Já virou lugar-comum entre os atores afirmarem que o novo personagem é diferente de tudo o que eles já fizeram. Clichês à parte, há de se admitir que o Dirceu de Castro, de ''Senhora do Destino'', é um tipo inédito no currículo de José Mayer. Acostumado a interpretar mulherengos e conquistadores, esse mineiro de 55 anos assume, pela primeira vez na carreira, um sujeito fiel. A felizarda é Maria do Carmo, a protagonista da nova novela das oito vivida pela veterana Susana Vieira. ''Um dos grandes baratos da minha profissão é que você não precisa se aposentar. Daqui a pouco, sei que vou deixar de fazer os sedutores e partir para outros tipos. Adoraria fazer um vilão, por exemplo...'', sugere.
''Não me considero bonito'', diz ele. ''Muito pelo contrário. Tenho mais charme do que beleza. Talvez isso me humanize e me deixe ao alcance da fantasia das mulheres'', analisa. Apesar de toda a modéstia, José Mayer festeja o prazer de retomar a parceria com Aguinaldo Silva. Depois de emendar três produções consecutivas de Manoel Carlos, ele volta a trabalhar com o autor de dois de seus trabalhos prediletos: a minissérie ''Bandidos da Falange'', de 1983, e a novela ''Tieta'', de 1989.
Na adaptação do romance homônimo de Jorge Amado, José Mayer interpretou aquele que considera o seu tipo mais popular: o insaciável Osnar. ''As mulheres não gostam do machão clássico. O Osnar, por exemplo, era bem-dotado, mas tinha senso de humor. Se há uma coisa de que as mulheres gostam é de senso de humor'', ensina.
Quanto ao novo personagem, o ator não acha que ele vá causar estranheza, não. ''Ele combina muito com o meu amadurecimento, com a minha idade. Com o tempo, o homem vai ficando mais quieto, mais pacato. Talvez seja a hora mesmo de eu ficar mais na minha''.
Todos os dias, José Mayer se pergunta o que as mulheres tanto vêem nele. De estatura e físico medianos, esse mineiro de Jaraguaçu admite que não é nenhum Richard Gere e muito menos um Arnold Schwarzenegger. Mesmo assim, o seu nome é sempre lembrado quando os autores buscam um galã de meia-idade para dar vida a tipos charmosos e sedutores. O papel de homem maduro que cai de amores por uma ninfeta, por exemplo, não é novidade.

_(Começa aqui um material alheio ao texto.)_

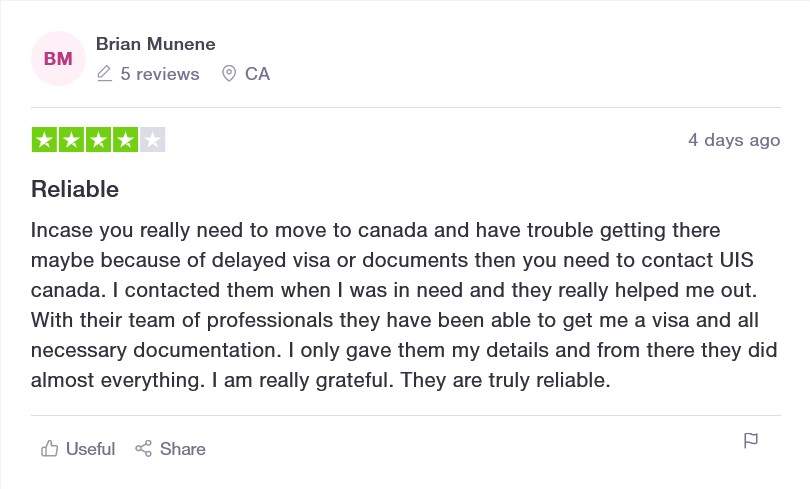Click the Share label
This screenshot has height=489, width=810.
[182, 449]
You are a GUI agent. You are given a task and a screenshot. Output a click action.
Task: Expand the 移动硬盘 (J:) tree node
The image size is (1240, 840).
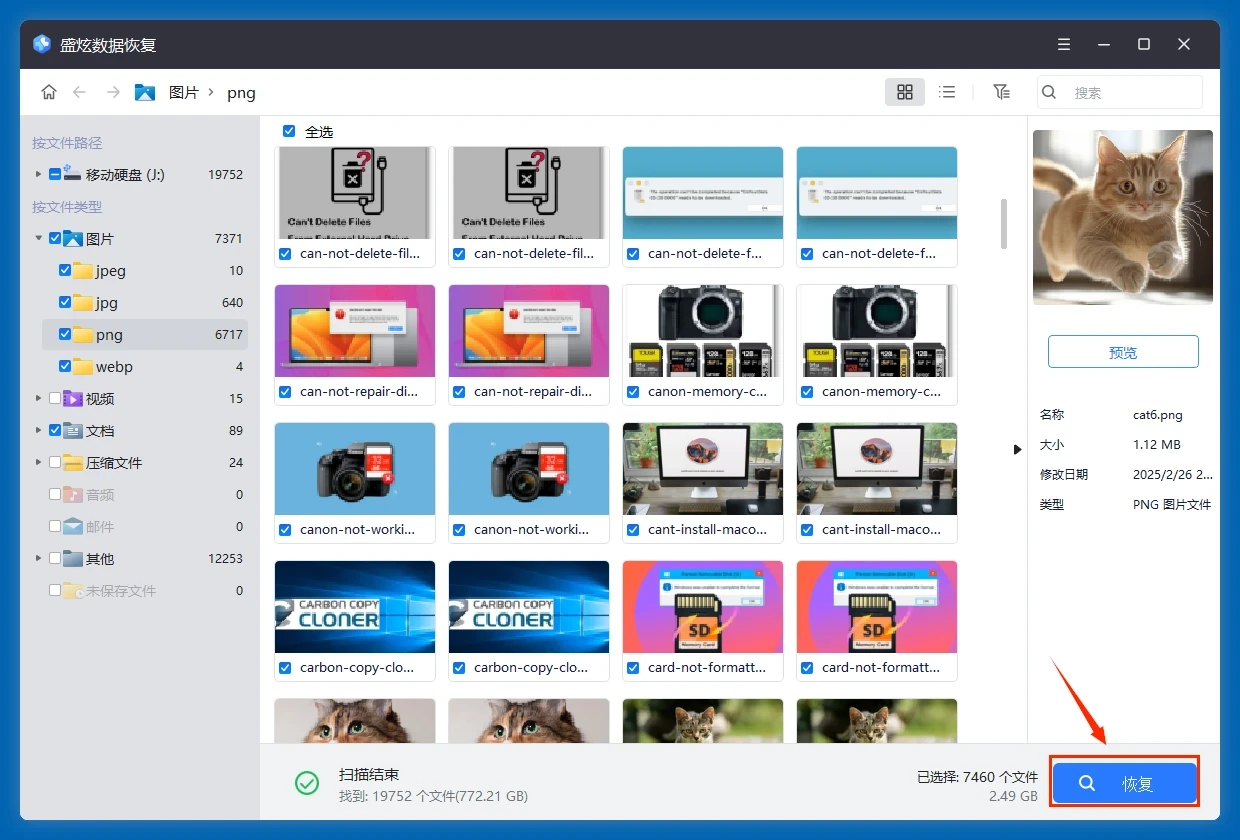[x=39, y=174]
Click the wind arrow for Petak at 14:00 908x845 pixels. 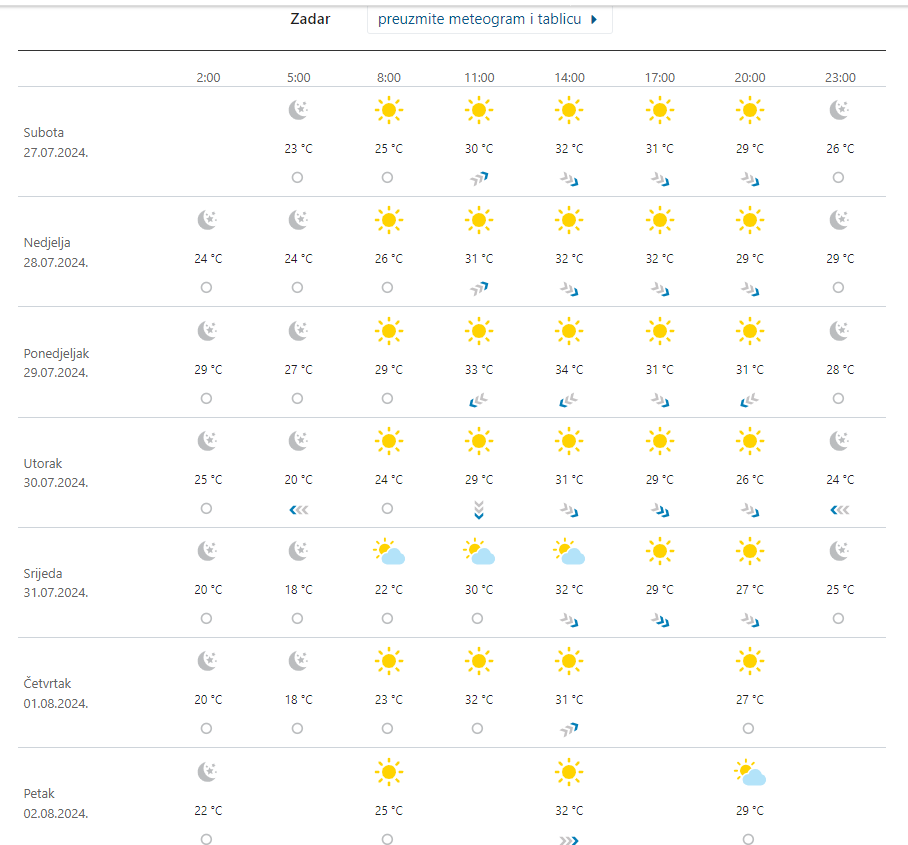(x=569, y=840)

Segundo ele, ''uma das maiores virtudes da mulher é enxergar beleza onde ela não existe. A mulher tem olhos que perscrutam belezas quase subjetivas. Se eu tiver alguma beleza interior, fico honradíssimo. Mas tenho de confessar que gostaria de ser diferente fisicamente''. Para fazer o Dirceu, por exemplo, ele deixou o cabelo crescer. E assumiu os óculos. ''Achei que, por ser um intelectual, os óculos cairiam bem. Enfim, estou me sutilizando aos poucos. No entanto, não vejo motivos para mudar. Pelo jeito, a coisa está funcionando bem...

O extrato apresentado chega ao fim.